The Data Protection Act went live in 2019. The law has been under exploration for an extended period, following pressure from activists that wanted Kenya to safeguard the privacy of locals online.

The Act directed the appointment of a Data Protection Commissioner. Immaculate Kassait was nominated for the post and is undergoing a Parliamentary vetting process.

During her meet with Parliament’s ICT Committee, Immaculate asserted that global tech corporations will have to adhere to the regulations stated in the act, mainly in the manner they process data belonging to Kenya citizens.

According to the law, the processing of sensitive personal data out of Kenya can only be effected after obtaining consent of the data subject and on obtaining confirmation of appropriate safeguards.

Furthermore, the Act adds that the Data Protection Commissioner is tasked to request a person who transfers data to another country to show the effectiveness of the security safeguards or the existence of compelling legitimate interests.

To this end, the Commissioner may, in order to protect the rights and fundamental freedoms of data subjects, stop, suspend or subject the transfer of such conditions as may be determined.

These are interesting developments locally, and we have seen them take effect in other places under regulations such as GDPR.

The regulations may come in handy during pools. The Cambridge Analytica case put the likes of Facebook at a tight spot, having used the profiles of Kenya users to shape the campaign strategies for the current regime.
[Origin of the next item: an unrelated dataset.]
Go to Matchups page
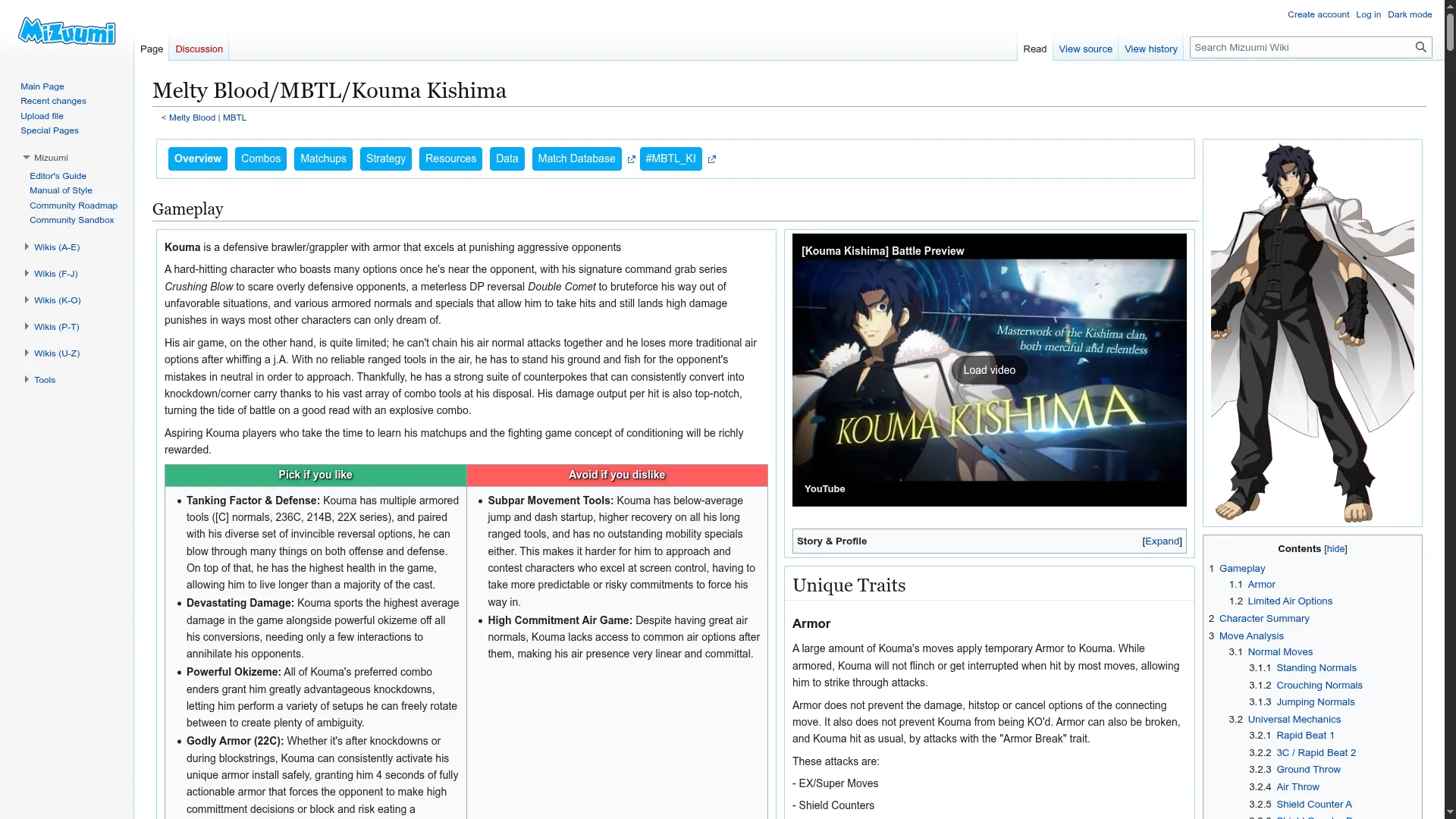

As a recap, the Data Commissioner is tasked with the following responsibilities:

  • Overseeing the implementation of and being responsible for enforcement of the Data
    Protection Act;
  • establishing and maintaining a register of data controllers and data processors;
  •  exercising oversight on data processing operations and verify whether the processing of data is done in accordance with this Act;
  •  promoting self-regulation among data controllers and data processors;
  • conducting assessment for the purpose of ascertaining whether the information is processed according to the provisions of the Act or any other relevant law;
  • receiving and investigating any complaint by any person on infringements of the rights under the Act;
  • taking such measures as may be necessary to bring the provisions of the Act to the knowledge of the general public;
  • carrying out inspections of public and private entities with a view to evaluating the processing of personal data;
  • promoting international cooperation in matters relating to data protection and ensure the country’s compliance with data protection obligations under international conventions and agreements;
  • undertaking research on developments in data processing of personal data and ensuring that there is no significant risk or adverse effect of any developments on the privacy of individuals; and
  • performing such other functions as may be prescribed by any other law or as necessary for the promotion of object of the Act.